[RFC] Knit format 2

Sat Sep 9 21:40:08 BST 2006

-----BEGIN PGP SIGNED MESSAGE-----
Hash: SHA1

John Arbash Meinel wrote:

> This review took far too long. :)

Thank you for doing it.

> === modified file 'bzrlib/fetch.py'
> --- bzrlib/fetch.py	2006-07-28 16:05:23 +0000
> +++ bzrlib/fetch.py	2006-08-25 21:49:55 +0000
> @@ -281,6 +281,66 @@
>          to_rf.join(from_rf, version_ids=revs)
> 
> 
> v- I would like to see doc strings on this, so that I can understand
> what it is actually trying to do.
> 
> It seems really odd to me to have it process specific functions, but be
> based on 'object' and have no '__init__' function. Meaning it doesn't
> have any of its own state.

Future enhancements may give it state.  We currently iterate through
inventories twice: once to determine the root id for creating
versionedfiles, and once to create a new inventory knit.  There's got to
be a way to combine those steps.

> Neither the class, nor any of the functions have a docstring.

Okay, but they will probably sound a bit repetitive.

> Also, I realize there is some disagreement, but I think we prefer:
> 
> while revs:
> 
> to
> 
> while len(revs):

Well, I actually prefer len(revs) != 0.  I think Python's boolean
evaluation is too loose.  Combined with dynamic typing, you don't know
whether
a. revs is a boolean that may be true or false
b. revs is a number that may be 0 or non-0
c. revs is a sequence (possibly a string) that may be empty or non-empty

But I'll change it for the sake of focusing on more important things.

> Any particular reason why you chose 500 as a magic number? 

By experimentation with the Bazaar tree, I found that at 500 revisions,
there was a noticeable, but not significant, increase in memory use.  So
I thought that even a large tree would not exhaust memory keeping 500
revisions at once.

> I believe I
> understand that you are wanting to take advantage of reading a set of
> trees at a time (rather than 1 at a time).

Right
  > I'm a little concerned that this has to unserialize 500 inventories at a
> time. I probably would be a little more comfortable with 100. But we
> still will have issues with something like the freebsd tree. Where we
> have >5MB tree. So 500*5 == 2.5GB of memory. (In the full freebsd ports
> tree, a committed inventory is 30MB in size. So even 100*30MB == 3GB,
> and 500* 30=15GB is ludicrously huge).

Hmm.  Perhaps we should cap the number of revisions that log -v will
load at once, because it too is capable of loading hundreds of
inventories at once.  The problem is that there's a clear performance
advantage to doing so.

I will drop this to 100.

> This is a good argument for for lazy parsing of inventories, though.
> 
> It might be better if we had some way to know the estimated inventory
> size (maybe read the first one and use it).

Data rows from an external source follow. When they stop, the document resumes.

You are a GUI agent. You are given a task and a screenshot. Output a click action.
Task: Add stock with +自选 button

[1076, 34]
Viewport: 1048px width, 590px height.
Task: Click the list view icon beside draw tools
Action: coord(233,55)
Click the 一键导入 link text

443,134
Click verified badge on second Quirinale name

And then tune the number of
> trees to read at a time based on that, rather than having a fixed #. I
> realize that converting a freebsd ports tree will never be fun, but it
> should be possible.

Full-ACK.  Without that info, all we can do is use the lowest common
denominator.  And if we drop the number too low, then we trade
small-tree performance against the ability to use large trees.  That
said, I don't think it would be terrible if, in order to upgrade the
ports tree, you had to set up a big swap file.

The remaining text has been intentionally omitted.